## What the exercise asks:
Copy out the text lines of these rows word for word, leaving out the pictures.

[Records from a dataset]
──────────

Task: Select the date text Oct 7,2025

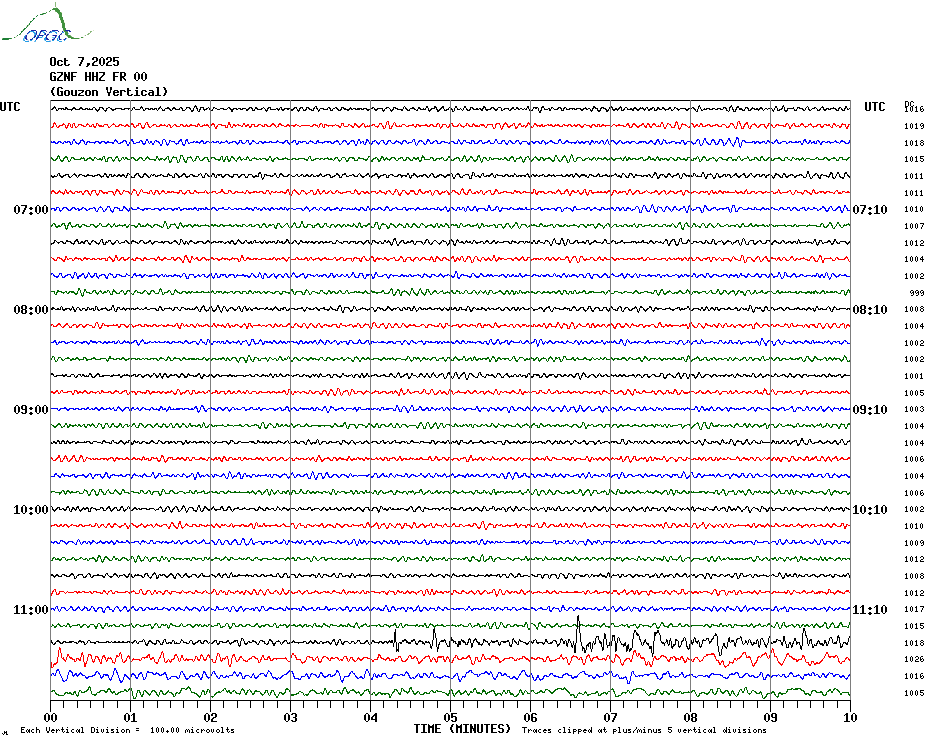Action: (x=84, y=61)
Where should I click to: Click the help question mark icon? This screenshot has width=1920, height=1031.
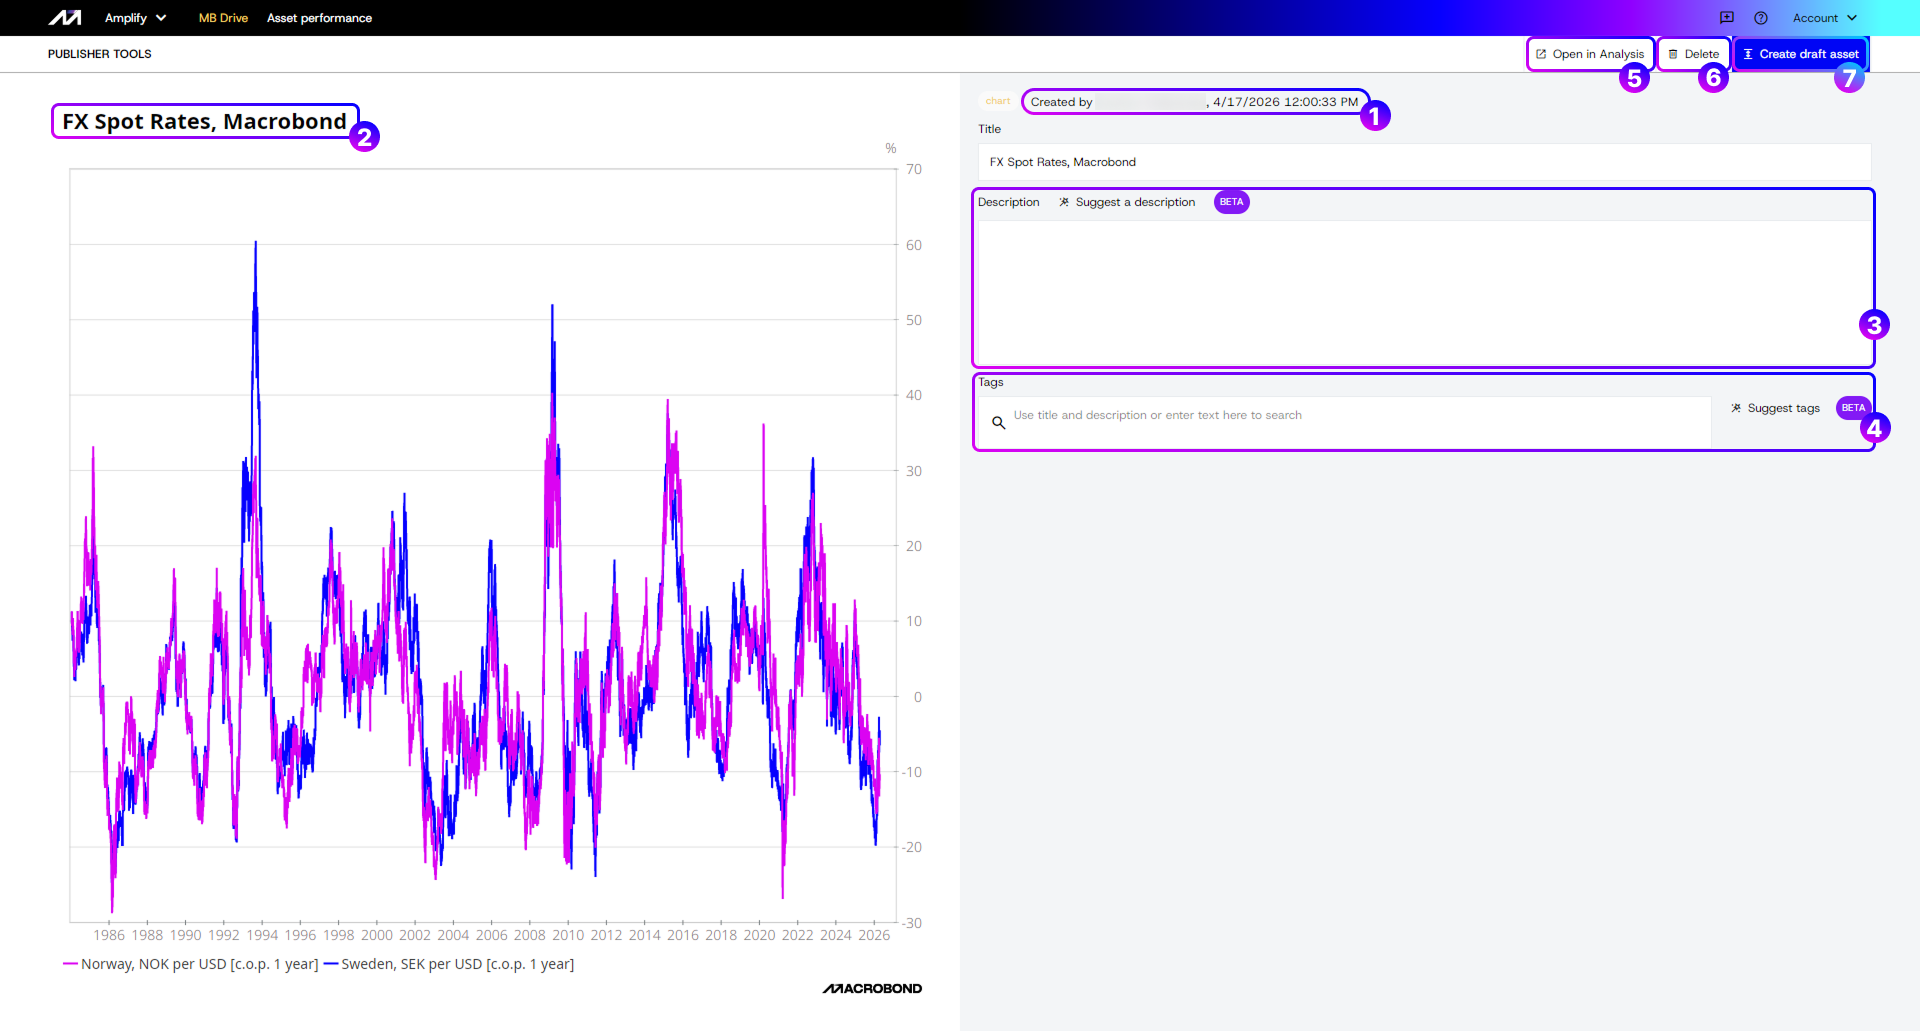tap(1761, 18)
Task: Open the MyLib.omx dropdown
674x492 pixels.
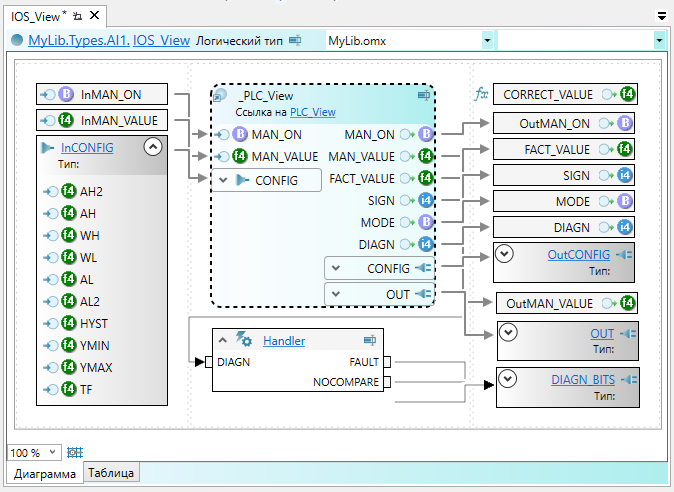Action: [x=487, y=40]
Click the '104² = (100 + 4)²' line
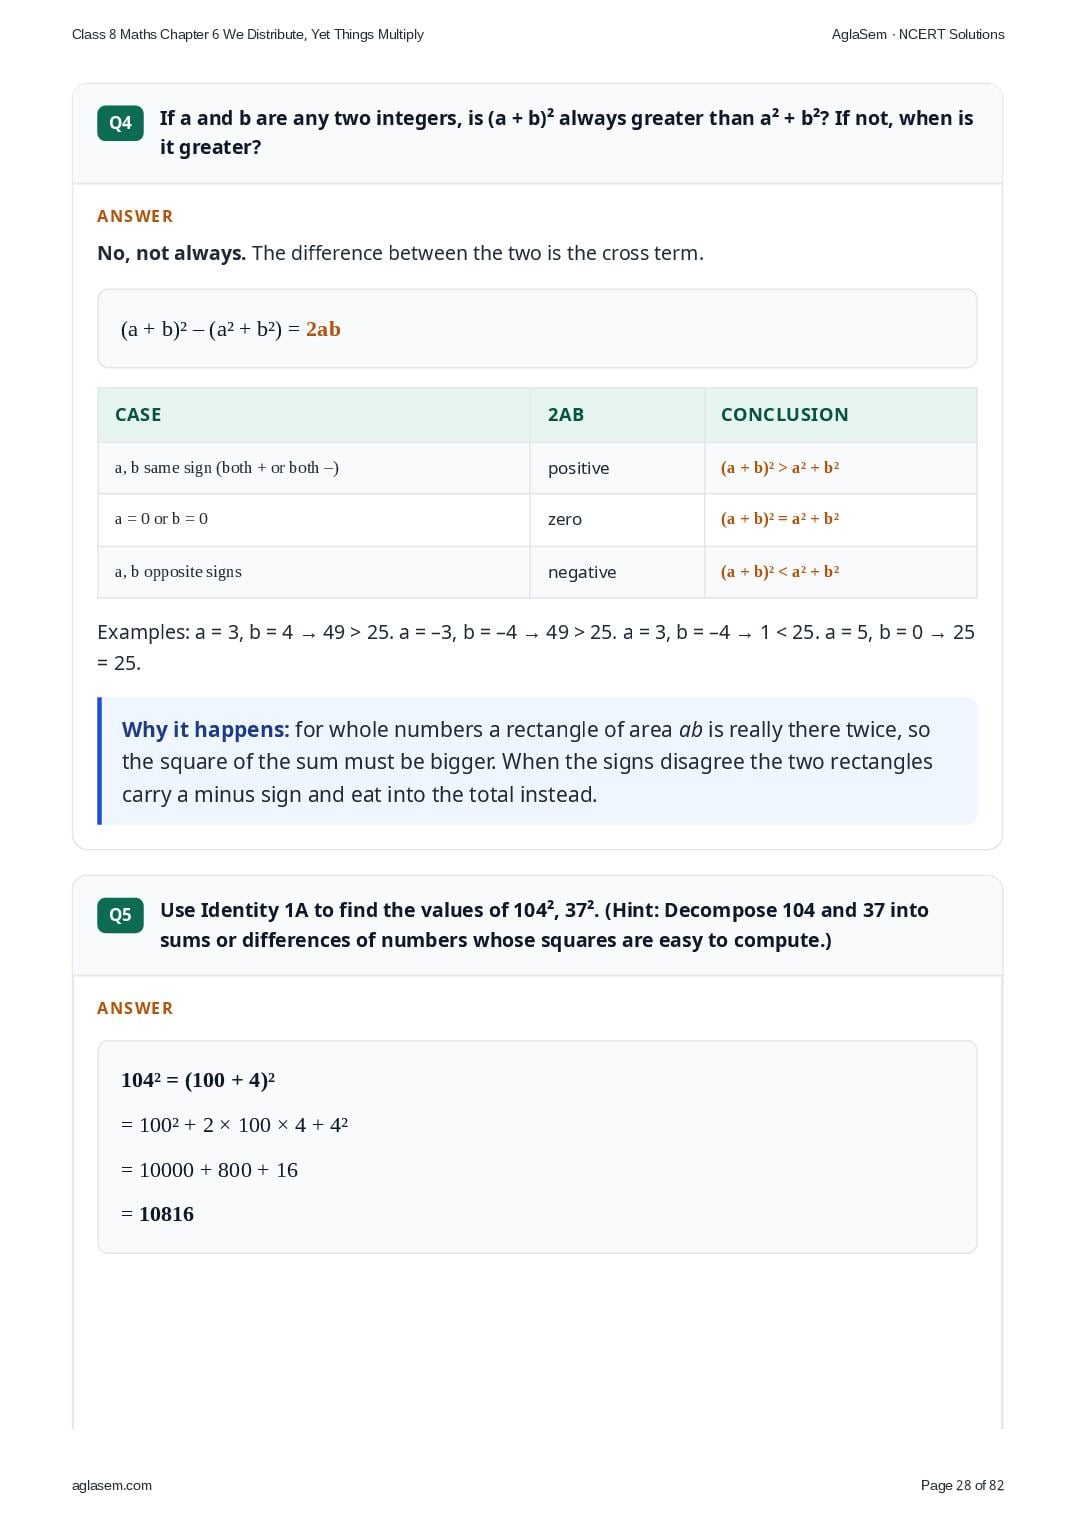Image resolution: width=1076 pixels, height=1522 pixels. pos(198,1080)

──────────

## Task result:
Task: Select the date text Oct 7,2025

Action: (x=84, y=61)
Where should I click to: Click the help question mark icon? This screenshot has width=1920, height=1031.
tap(1761, 18)
Task: Open the MyLib.omx dropdown
674x492 pixels.
Action: [x=487, y=40]
Click the '104² = (100 + 4)²' line
Image resolution: width=1076 pixels, height=1522 pixels. pos(198,1080)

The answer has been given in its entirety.